Sull’installazione “Opera” si è concentrata, nel tempo, una sequenza di criticità che va ben oltre l’eccezionalità degli eventi atmosferici per chiudersi con la decisione di procedere con il taglio delle colonne deformate e il loro conferimento fuori sito, come si trattasse di semplice materiale di risulta.

Tale “conferimento”, peraltro, risulta avvenire nell’area verde di pertinenza del Palasport Pentimele, dove le colonne, in stato di abbandono, giacciono tra detriti e altri materiali, senza alcuna evidenza di gestione o messa in sicurezza. Una scelta che solleva interrogativi non solo sul piano amministrativo, ma anche su quello ambientale e della trasparenza, considerando la diversa destinazione dell’area.

Si ricorda che l’intervento, afferente al settore “Cultura e Turismo” del Comune di Reggio Calabria e finanziato nell’ambito del “Patto per lo sviluppo della Città Metropolitana”, ha comportato un investimento pubblico pari a 939.400 euro per la realizzazione di 46 colonne metalliche alte 8 metri.

L’affidamento dei lavori, deliberato direttamente nel luglio 2020, è avvenuto in favore della società Sub Divo S.r.l., titolare dei diritti dell’artista Edoardo Tresoldi.

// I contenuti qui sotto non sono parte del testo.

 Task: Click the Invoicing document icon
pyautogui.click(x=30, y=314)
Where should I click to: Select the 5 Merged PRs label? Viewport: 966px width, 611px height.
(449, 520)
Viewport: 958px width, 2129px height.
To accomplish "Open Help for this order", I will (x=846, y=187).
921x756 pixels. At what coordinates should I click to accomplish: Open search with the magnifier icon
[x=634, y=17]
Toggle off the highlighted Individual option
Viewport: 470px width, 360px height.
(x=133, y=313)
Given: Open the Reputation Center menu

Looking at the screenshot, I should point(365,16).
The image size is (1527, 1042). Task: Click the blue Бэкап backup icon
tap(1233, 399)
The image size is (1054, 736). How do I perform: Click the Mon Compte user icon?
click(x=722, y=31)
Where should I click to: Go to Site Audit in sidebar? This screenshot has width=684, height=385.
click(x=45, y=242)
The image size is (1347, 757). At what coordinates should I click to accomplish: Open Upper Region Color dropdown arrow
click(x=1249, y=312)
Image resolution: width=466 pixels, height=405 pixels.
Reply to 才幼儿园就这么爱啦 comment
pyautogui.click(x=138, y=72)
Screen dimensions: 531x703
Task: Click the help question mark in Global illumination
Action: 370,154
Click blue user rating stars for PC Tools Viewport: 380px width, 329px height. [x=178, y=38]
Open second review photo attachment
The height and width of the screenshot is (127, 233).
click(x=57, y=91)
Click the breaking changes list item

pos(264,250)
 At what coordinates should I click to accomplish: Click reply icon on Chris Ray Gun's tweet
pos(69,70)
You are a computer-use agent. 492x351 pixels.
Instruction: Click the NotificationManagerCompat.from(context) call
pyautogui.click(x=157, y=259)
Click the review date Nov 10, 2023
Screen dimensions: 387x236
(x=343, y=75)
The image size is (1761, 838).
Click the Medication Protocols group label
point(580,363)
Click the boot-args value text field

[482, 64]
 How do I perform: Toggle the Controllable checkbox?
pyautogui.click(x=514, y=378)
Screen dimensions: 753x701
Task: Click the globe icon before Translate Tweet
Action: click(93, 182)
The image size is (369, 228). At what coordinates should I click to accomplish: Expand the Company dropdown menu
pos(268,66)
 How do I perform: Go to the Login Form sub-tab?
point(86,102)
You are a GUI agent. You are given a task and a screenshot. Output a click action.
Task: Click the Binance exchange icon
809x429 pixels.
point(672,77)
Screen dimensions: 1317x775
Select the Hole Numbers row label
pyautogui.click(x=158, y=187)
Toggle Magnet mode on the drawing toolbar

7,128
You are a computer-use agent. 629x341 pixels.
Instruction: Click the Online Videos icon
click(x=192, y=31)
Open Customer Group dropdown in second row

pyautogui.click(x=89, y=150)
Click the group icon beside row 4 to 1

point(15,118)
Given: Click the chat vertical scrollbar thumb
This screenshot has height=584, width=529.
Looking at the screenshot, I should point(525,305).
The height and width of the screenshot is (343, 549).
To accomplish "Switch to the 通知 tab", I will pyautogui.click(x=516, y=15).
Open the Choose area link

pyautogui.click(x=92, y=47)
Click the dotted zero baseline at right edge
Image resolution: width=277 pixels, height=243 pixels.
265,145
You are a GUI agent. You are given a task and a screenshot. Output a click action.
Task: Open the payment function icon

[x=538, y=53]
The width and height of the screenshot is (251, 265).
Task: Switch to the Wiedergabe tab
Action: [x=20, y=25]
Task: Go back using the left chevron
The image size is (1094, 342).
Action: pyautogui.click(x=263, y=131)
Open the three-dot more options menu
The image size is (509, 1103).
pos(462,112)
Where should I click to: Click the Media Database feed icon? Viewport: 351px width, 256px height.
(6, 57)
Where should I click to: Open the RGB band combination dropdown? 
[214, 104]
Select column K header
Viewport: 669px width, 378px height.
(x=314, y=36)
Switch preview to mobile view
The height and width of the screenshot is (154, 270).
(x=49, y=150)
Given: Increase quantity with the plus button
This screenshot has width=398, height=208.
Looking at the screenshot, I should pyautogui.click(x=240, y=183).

Già in fase preliminare erano state espresse perplessità in merito alla collocazione dell’opera, individuata in una fase successiva rispetto alla progettazione originaria e non adeguatamente verificata sotto il profilo tecnico-ambientale. La scelta del sito, infatti, costituisce parte integrante del progetto e ne condiziona fattibilità, durabilità e sicurezza.

Alla luce degli ultimi eventi, appare oggi legittimo ribadire che la progettazione di un manufatto esposto in ambiente costiero avrebbe dovuto includere anche condizioni meteorologiche straordinarie, prevedibili in un territorio storicamente vulnerabile. L’evento calamitoso, dunque, non può essere assunto come unica giustificazione.

Il caso evidenzia inoltre un approccio eccessivamente “sperimentale” non adeguatamente supportato da analisi tecniche di contesto. A titolo di esempio, viene ricordato anche un episodio analogo avvenuto a Bari, dove una porzione di installazione dello stesso artista è crollata durante l’allestimento a causa del maltempo.

Un ulteriore elemento critico riguarda le modalità di intervento: le colonne non risultano smontate con procedure conservative, ma tranciate alla base, lasciando i plinti in sito e rendendo monche le strutture originarie. Non vi è chiarezza sulla destinazione degli elementi rimossi né sulle intenzioni future dell’Amministrazione.

Si consolida così una prassi emergenziale che rischia di trasformare il “provvisorio” in permanente, senza un piano definito né una comunicazione trasparente, soprattutto alla luce dell’entità dell’investimento pubblico.

Infine, a titolo comparativo, viene citato il caso della scultura “Nike” di Carmelo Mendola a Giardini Naxos, che dal 1969 resiste a condizioni meteo estreme, diventando simbolo di solidità strutturale e identitaria.

Resta aperta la questione centrale: quale sarà il destino dell’installazione? Si procederà a una ricostruzione fedele, a una sostituzione parziale o a un nuovo intervento? E soprattutto, con quali risorse pubbliche?

“In assenza di risposte chiare – conclude Postorino – il rischio è che un investimento significativo si traduca in un precedente critico, in cui la debolezza della programmazione e della gestione prevale sulla qualità dell’intervento e sull’interesse collettivo. Non si tratta di una questione estetica, ma di responsabilità progettuale e amministrativa”.